(Target position items)
## start

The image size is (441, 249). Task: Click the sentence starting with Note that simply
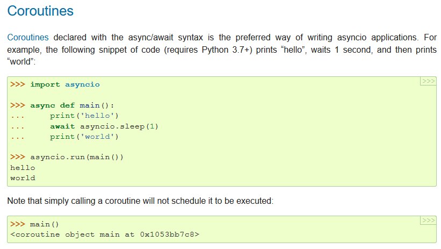[x=140, y=201]
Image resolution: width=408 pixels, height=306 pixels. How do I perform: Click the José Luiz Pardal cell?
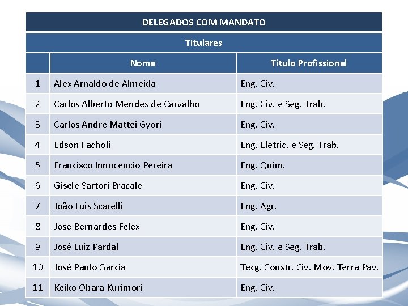pos(143,247)
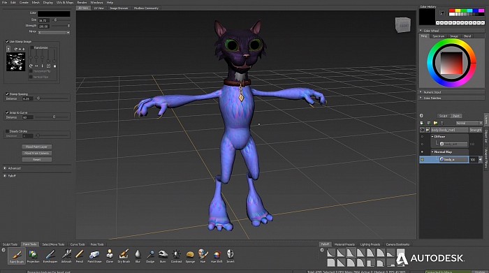Choose the Airbrush tool
The height and width of the screenshot is (273, 489).
[x=66, y=256]
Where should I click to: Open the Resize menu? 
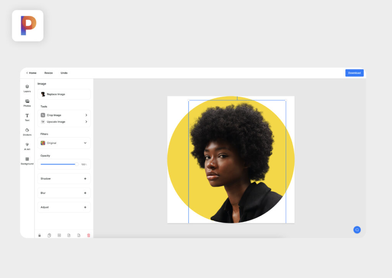(x=48, y=73)
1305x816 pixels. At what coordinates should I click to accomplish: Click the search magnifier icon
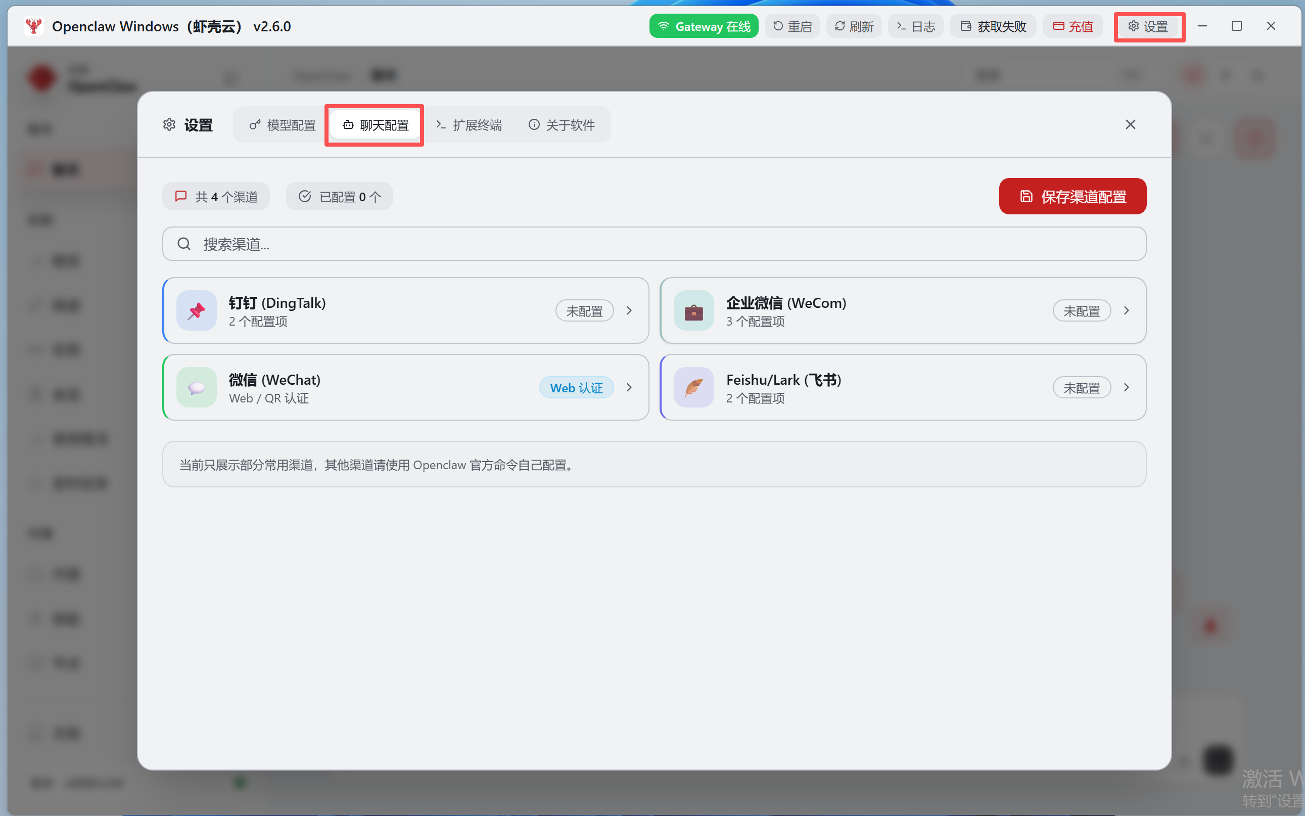[184, 244]
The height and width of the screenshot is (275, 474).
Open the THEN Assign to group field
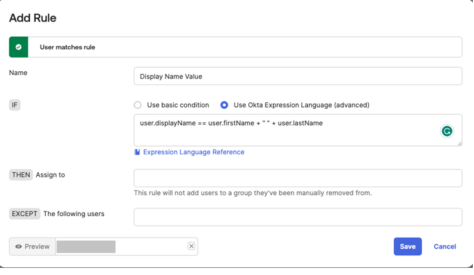[298, 178]
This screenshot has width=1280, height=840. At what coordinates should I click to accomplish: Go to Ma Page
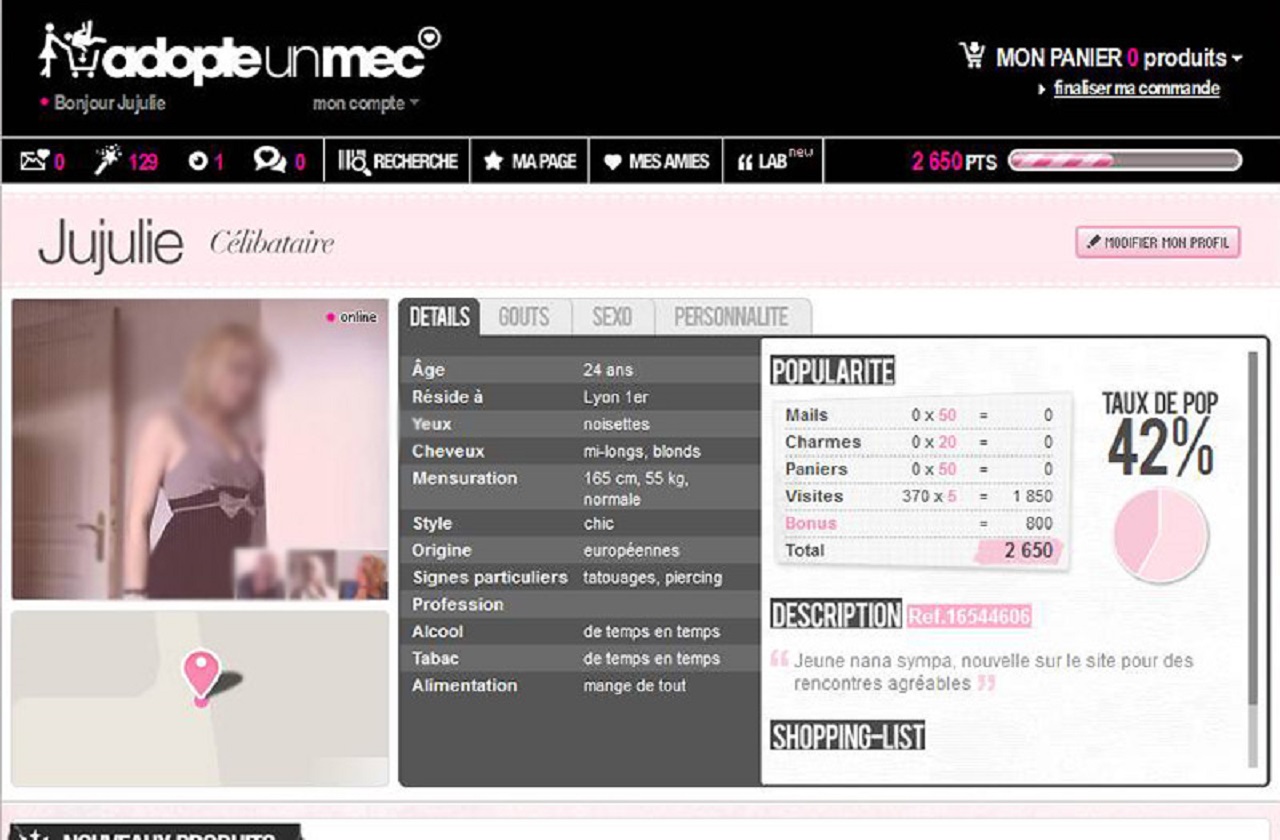(530, 161)
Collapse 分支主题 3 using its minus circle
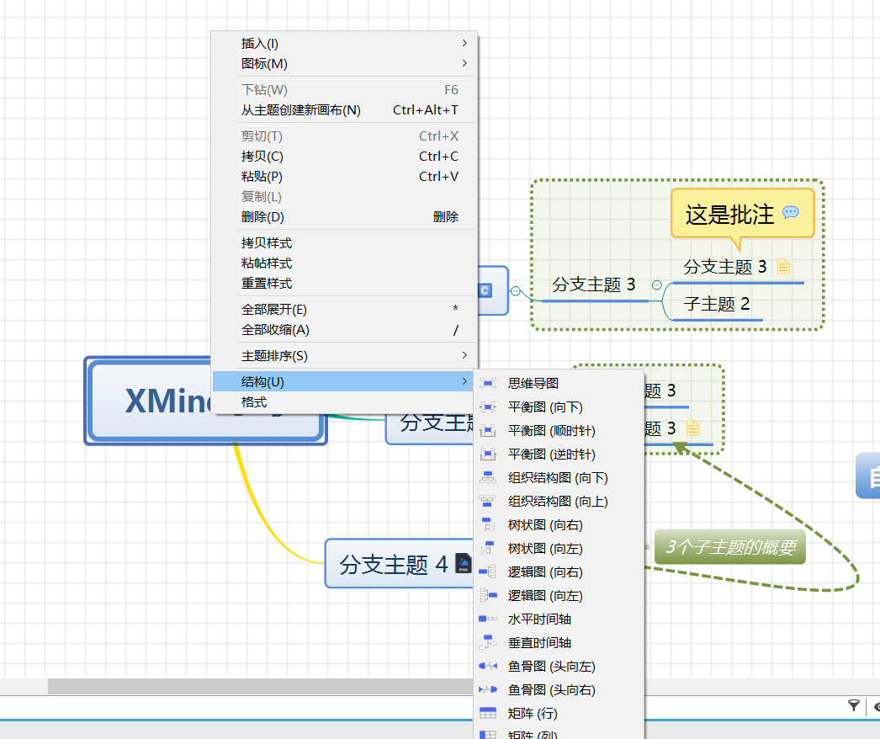The width and height of the screenshot is (880, 739). (657, 284)
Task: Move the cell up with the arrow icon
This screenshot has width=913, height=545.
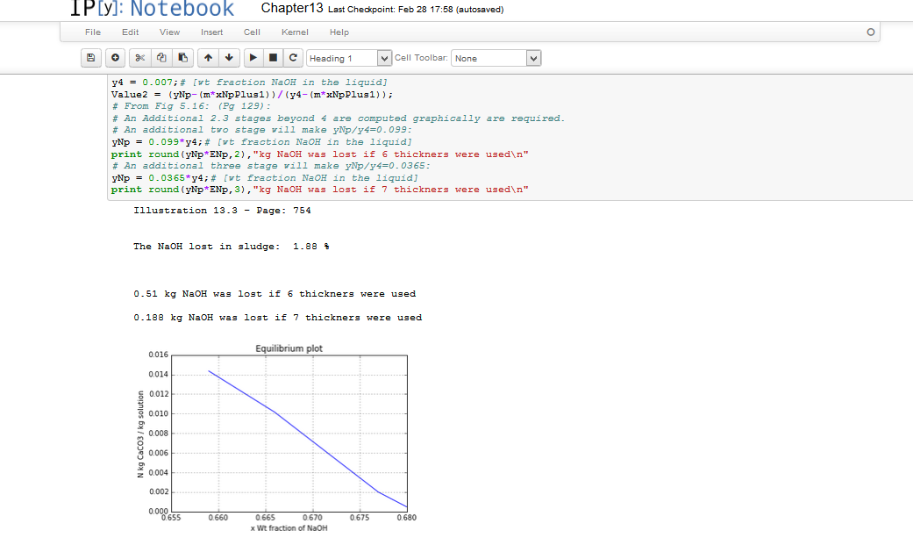Action: point(208,58)
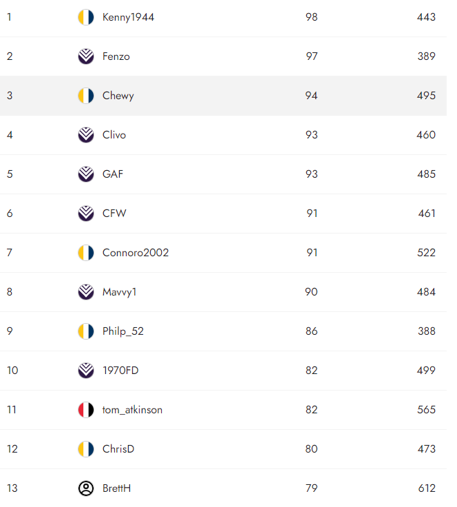Screen dimensions: 457x507
Task: Open tom_atkinson's profile name
Action: pos(132,410)
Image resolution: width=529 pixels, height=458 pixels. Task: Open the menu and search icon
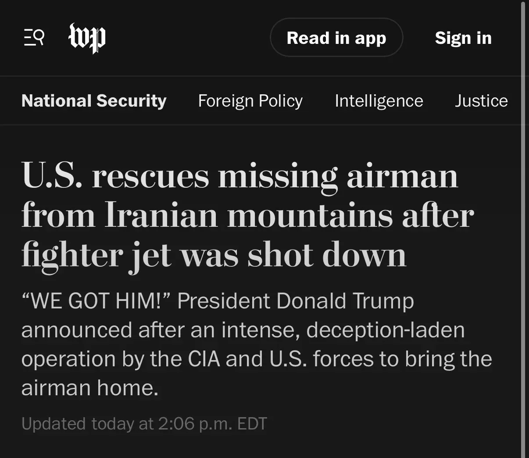pyautogui.click(x=34, y=38)
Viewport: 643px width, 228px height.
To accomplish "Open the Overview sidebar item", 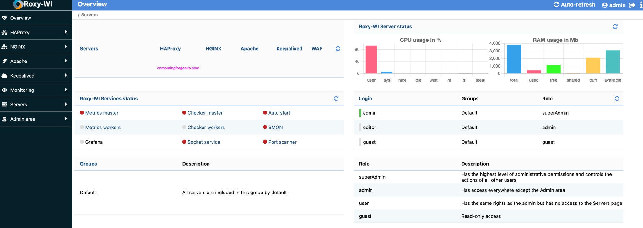I will pyautogui.click(x=20, y=18).
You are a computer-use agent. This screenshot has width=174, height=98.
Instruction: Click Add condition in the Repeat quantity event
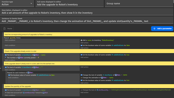pyautogui.click(x=10, y=40)
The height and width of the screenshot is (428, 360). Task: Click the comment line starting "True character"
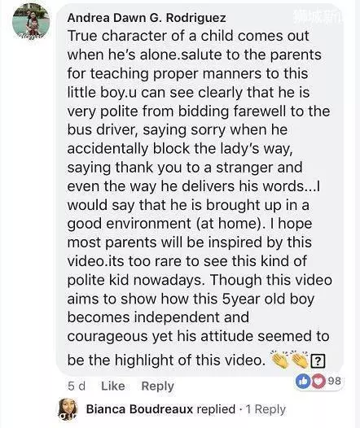coord(188,36)
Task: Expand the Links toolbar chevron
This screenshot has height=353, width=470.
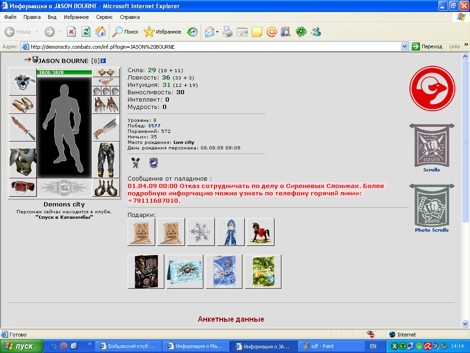Action: [x=466, y=45]
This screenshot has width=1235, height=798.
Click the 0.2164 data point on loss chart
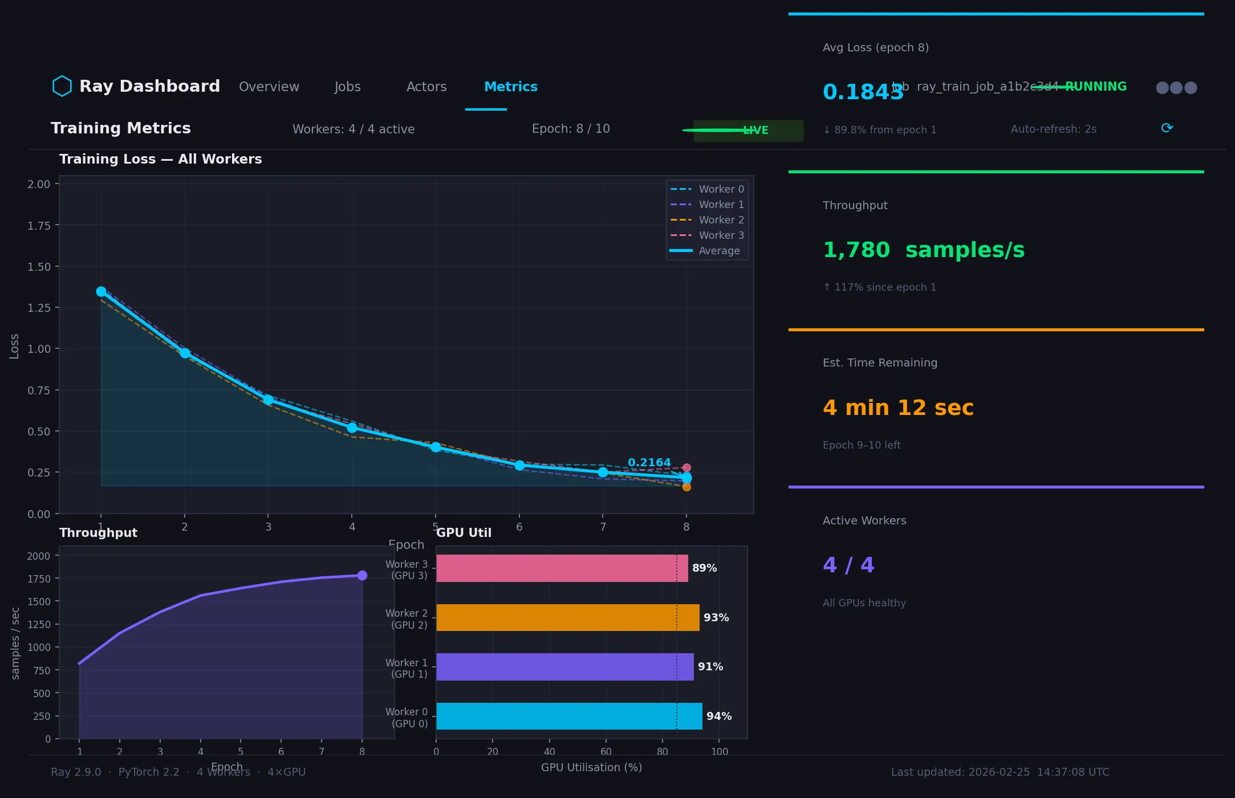pos(687,476)
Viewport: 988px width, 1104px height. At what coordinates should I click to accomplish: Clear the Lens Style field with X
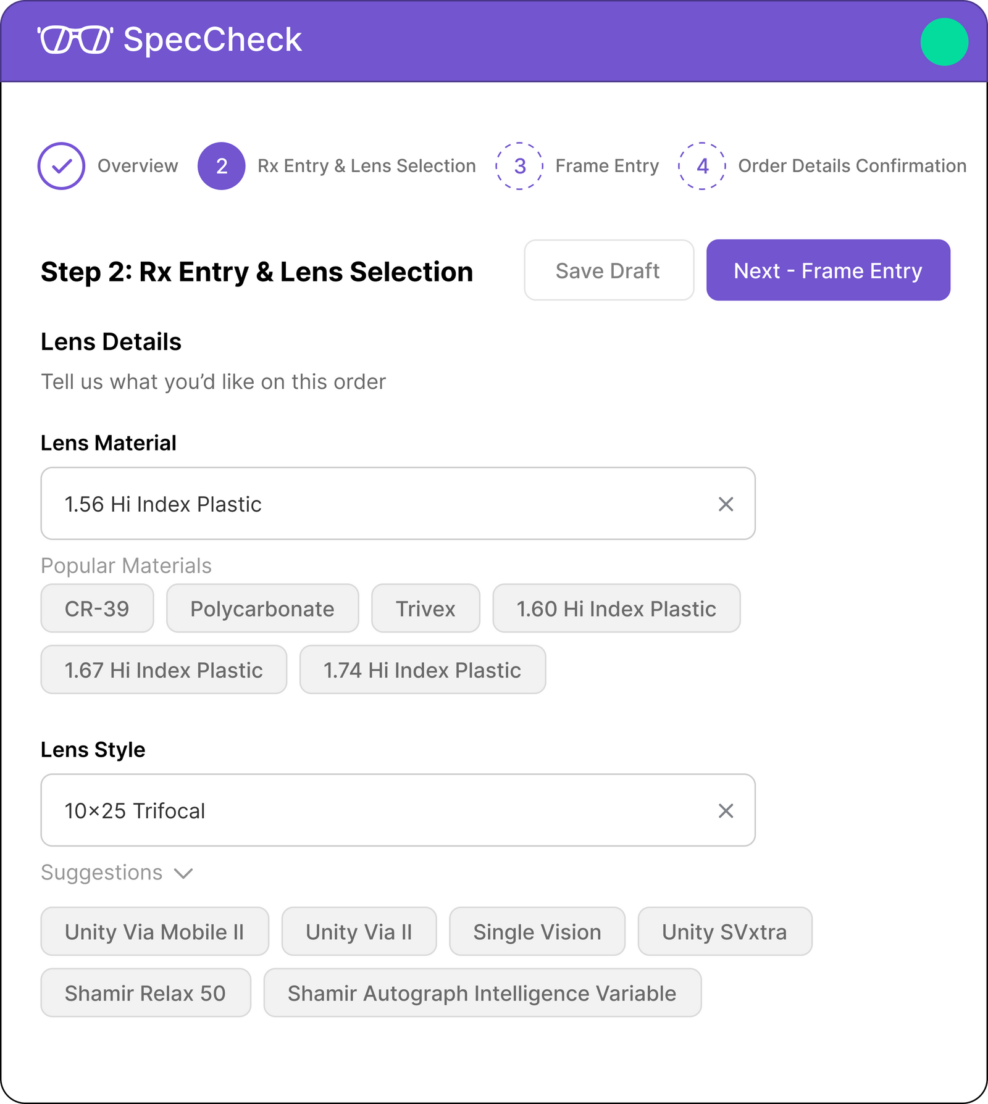click(x=726, y=811)
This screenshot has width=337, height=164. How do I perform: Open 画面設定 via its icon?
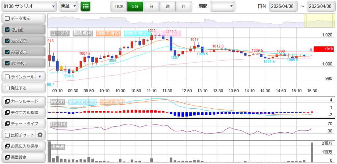[x=7, y=157]
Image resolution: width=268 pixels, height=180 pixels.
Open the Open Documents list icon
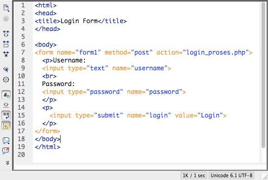6,8
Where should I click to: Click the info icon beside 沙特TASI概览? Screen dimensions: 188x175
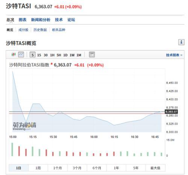(181, 42)
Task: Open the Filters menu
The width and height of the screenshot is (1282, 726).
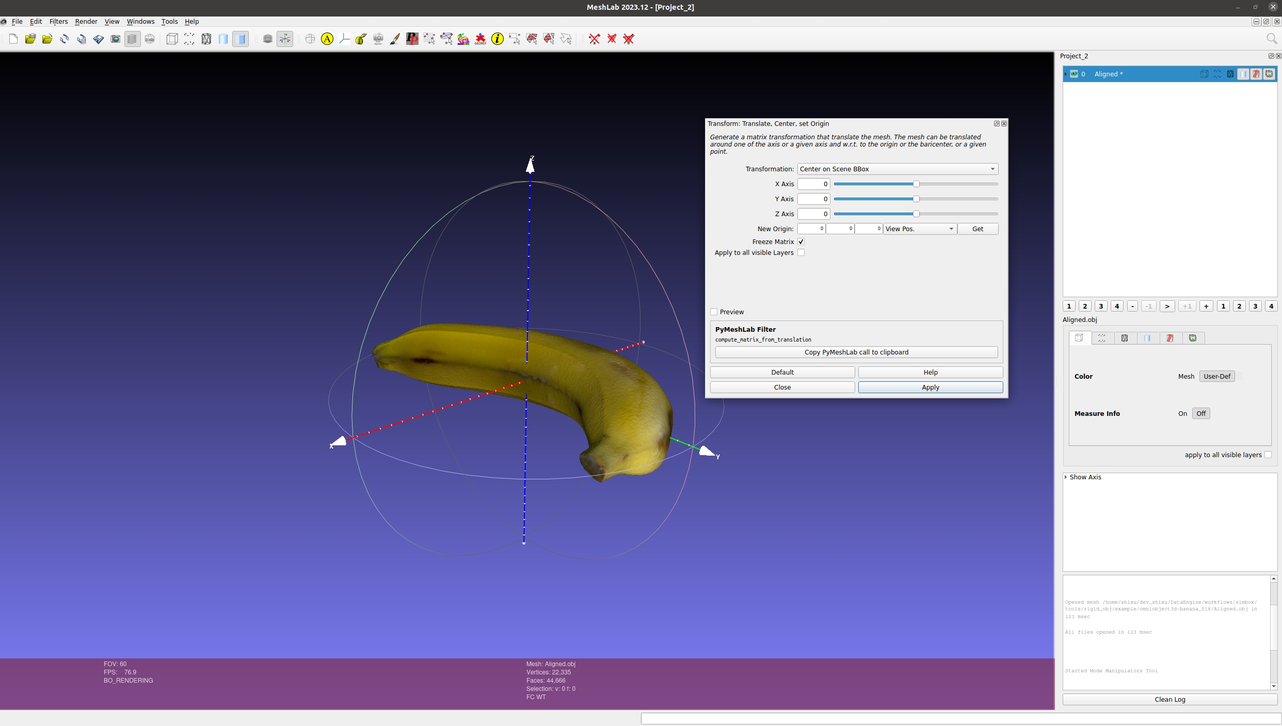Action: (x=58, y=22)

## end

EXERCISE AIM:
Turn the stretch of items from the line containing "This screenshot has width=1280, height=840." through the line containing "pyautogui.click(x=34, y=38)" into a Markdown table with the columns "Row" and "Line", skipping any blank lines. Leave the pictures out.

RESPONSE FOR THIS EXERCISE:
| Row | Line |
|---|---|
| 1 | This screenshot has width=1280, height=840. At what coordinates should I click to accomplish: Go to Ma Page |
| 2 | (530, 161) |
| 3 | Collapse 分支主题 3 using its minus circle |
| 4 | The width and height of the screenshot is (880, 739). (657, 284) |
| 5 | Task: Move the cell up with the arrow icon |
| 6 | This screenshot has width=913, height=545. |
| 7 | Action: point(208,58) |
| 8 | Screen dimensions: 457x507 |
| 9 | Task: Open tom_atkinson's profile name |
| 10 | Action: pos(132,410) |
| 11 | Image resolution: width=529 pixels, height=458 pixels. Task: Open the menu and search icon |
| 12 | pyautogui.click(x=34, y=38) |